SRF017: Describing Trends in Healthcare Utilization for Men and Women Living with Dementia in Quebec
Tammy Bui, BSc, MSc; Isabelle Vedel, MD, PhD; Geneviève Arsenault-Lapierre, PhD; Claire Godard-Sebillotte, MD, MSc; Victoria Massamba, MPH
As the Canadian population ages, challenges have emerged with the healthcare utilization of services for persons living with dementia (PWD).

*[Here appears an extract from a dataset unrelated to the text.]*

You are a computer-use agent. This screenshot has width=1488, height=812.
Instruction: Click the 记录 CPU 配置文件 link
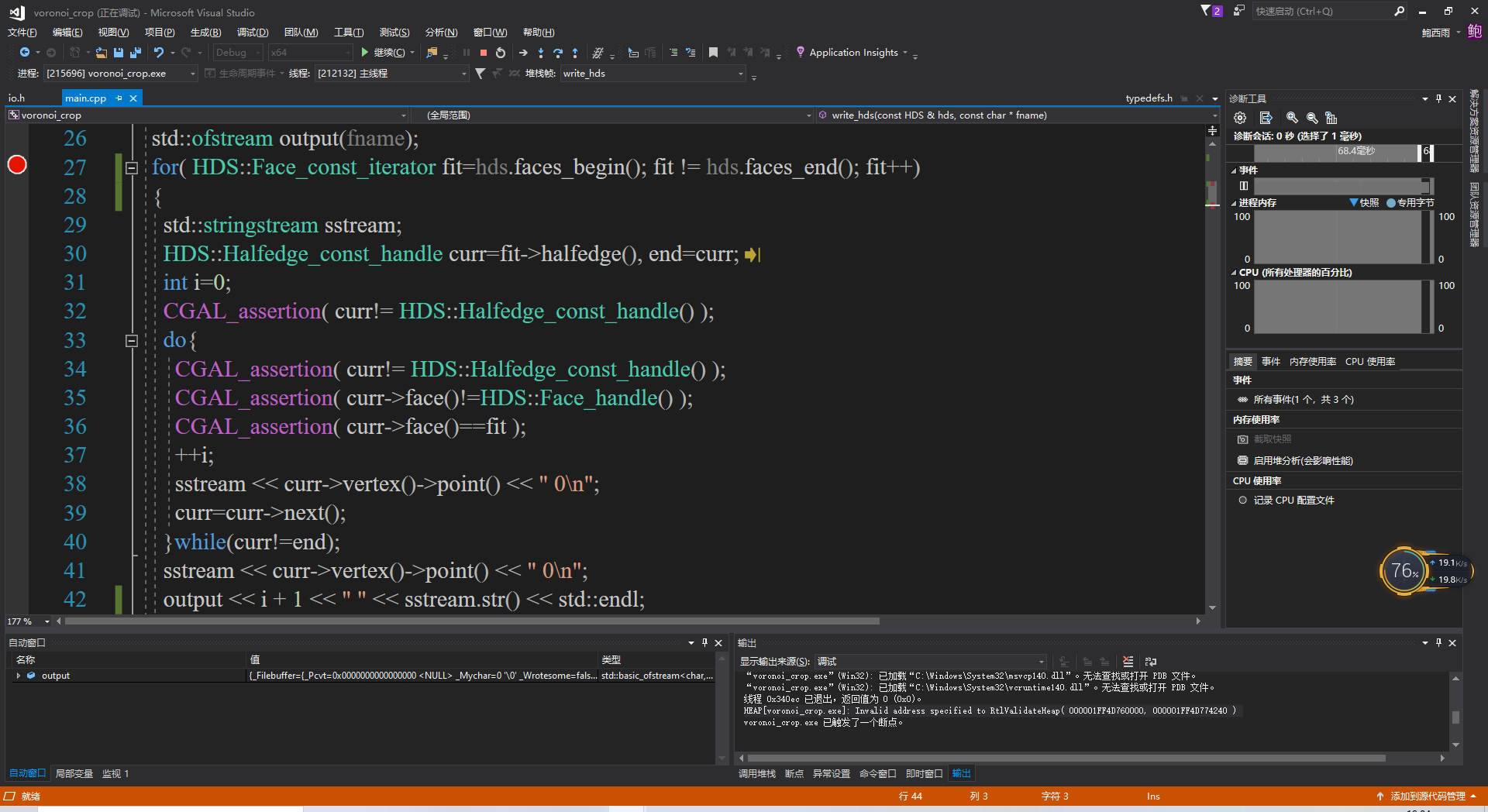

There is evidence that points to how sex/gender differences influence the healthcare utilization where older adult women may differ compared to older men when seeking and receiving treatment.
The aim of this study is to describe the sex-based inequities on the healthcare utilization among PWD.
We used a repeated annual cross-sectional cohort design between 2000-2017.
Linked administrative databases from the Institut national de santé publique du Québec.
All incident cases of dementia in community-dwelling persons aged 65 and over occurring between April 1st and March 31st for each year were included. Dementia diagnosis was ascertained using a validated algorithm. Data will be stratified by sex.
Outcome Measures (if any):
Healthcare utilization indicators include: emergency department visits, hospitalizations, alternate level of care, visits to primary care physicians and cognition specialists, long-term care admission and mortality.
A total of 237,259 persons with dementia was included in our study (62.7% of them are women). Visual and graphical analysis of indicators adjusted for person-time and standardized for age with added confidence intervals will be presented.
Addressing the sex-based inequities in the quality of care and healthcare utilization in PWD will inform decision-makers for the implementation of adequate policies to promote equity in dementia care and ultimately improve the health among men and women living with dementia.